A PICTURE-PERFECT CAREER
From designing large industrial control systems to serving as president of a local tool-making company to working as a photographer, Chuck Mintz’s career has run the gamut. But he says his proudest accomplishment is being a father.
He and his wife, Pat, an educator, raised two children. Laura is a medical doctor. Isaac, who is autistic, lives in a consortium home in University Heights and works at Vocational Guidance Services.
Mintz earned a master’s degree in electrical engineering in 1976 and remembers how faculty were willing to accommodate parents who had full-time jobs so they could thrive academically.
“What was nice about CSU is that you could learn things in a way that accommodated the rest of your life,” he says. “People at CSU always made it possible to keep going.”
Mintz is thankful for the solid education he received – and the “great soul food we used to get at a joint across the street.” Today, he continues to be amazed at how CSU has grown and helped foster a sense of vibrancy and place on Euclid Avenue.
Mintz worked for Reliance Electric Company from 1969-1994. He then served as president of Superior Tool Company from 1995- 2007 before making the jump to pursuing photography full time. His recent projects include an album about his son, photographs of homes in neighborhoods where he grew up that show the impact of foreclosure and, most recently, photos of Lustron homes.
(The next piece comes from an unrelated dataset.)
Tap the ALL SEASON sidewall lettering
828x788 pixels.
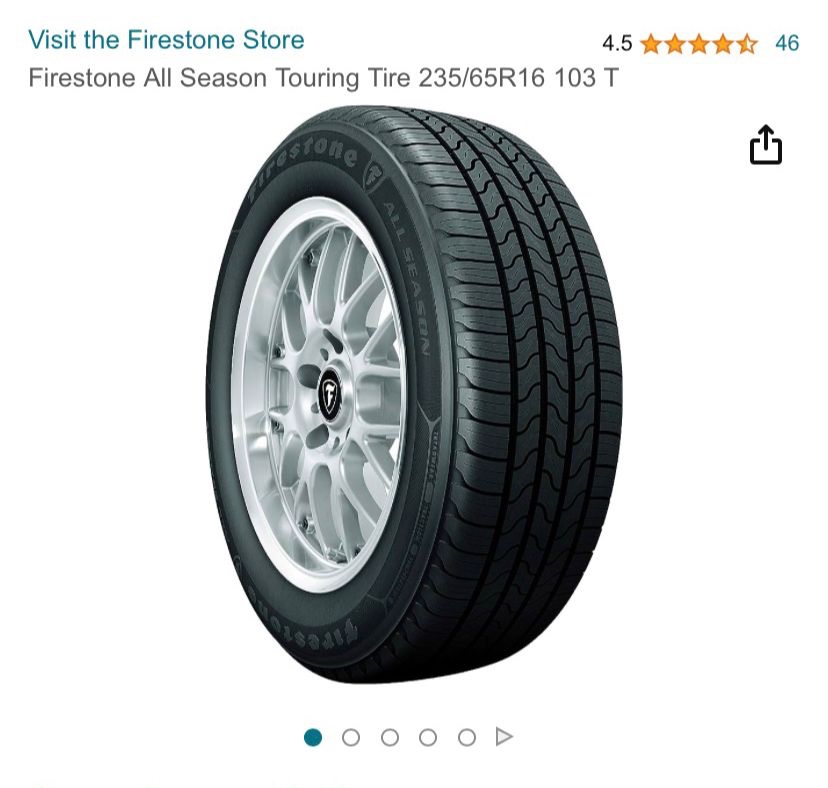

Through a partnership with the nonprofit Ohio History Connection, Mintz is planning an exhibition of this newest work. Lustron homes are steel and porcelain baked-enamel structures built by the Lustron Corporation from 1948-1950. They were originally manufactured as a way to address the shortage in affordable housing options after World War II. A typical model is a simple twobedroom, one-bath bungalow.
“These homes are literally made out of what bathtubs and refrigerators used to be made of,” he notes. “The idea was to provide housing to suburban working-class Americans.”
The “Lustron Stories” project has taken him as far east as New England and as far west as Kansas. One of the more interesting tidbits he learned while interviewing and photographing owners in their homes is that you can’t drill into the walls. However, magnets work nicely, and owners use them to hang pictures. To this day, Lustron homes remain affordable, a reminder of the middle-class American dream of homeownership at a time when that demographic has lost ground.
Mintz has enjoyed every aspect of his wideranging career. “People say to me, ‘You’re doing what you love.’ But in some ways, you create that. You love what you’re doing, as opposed to doing what you love,” he says.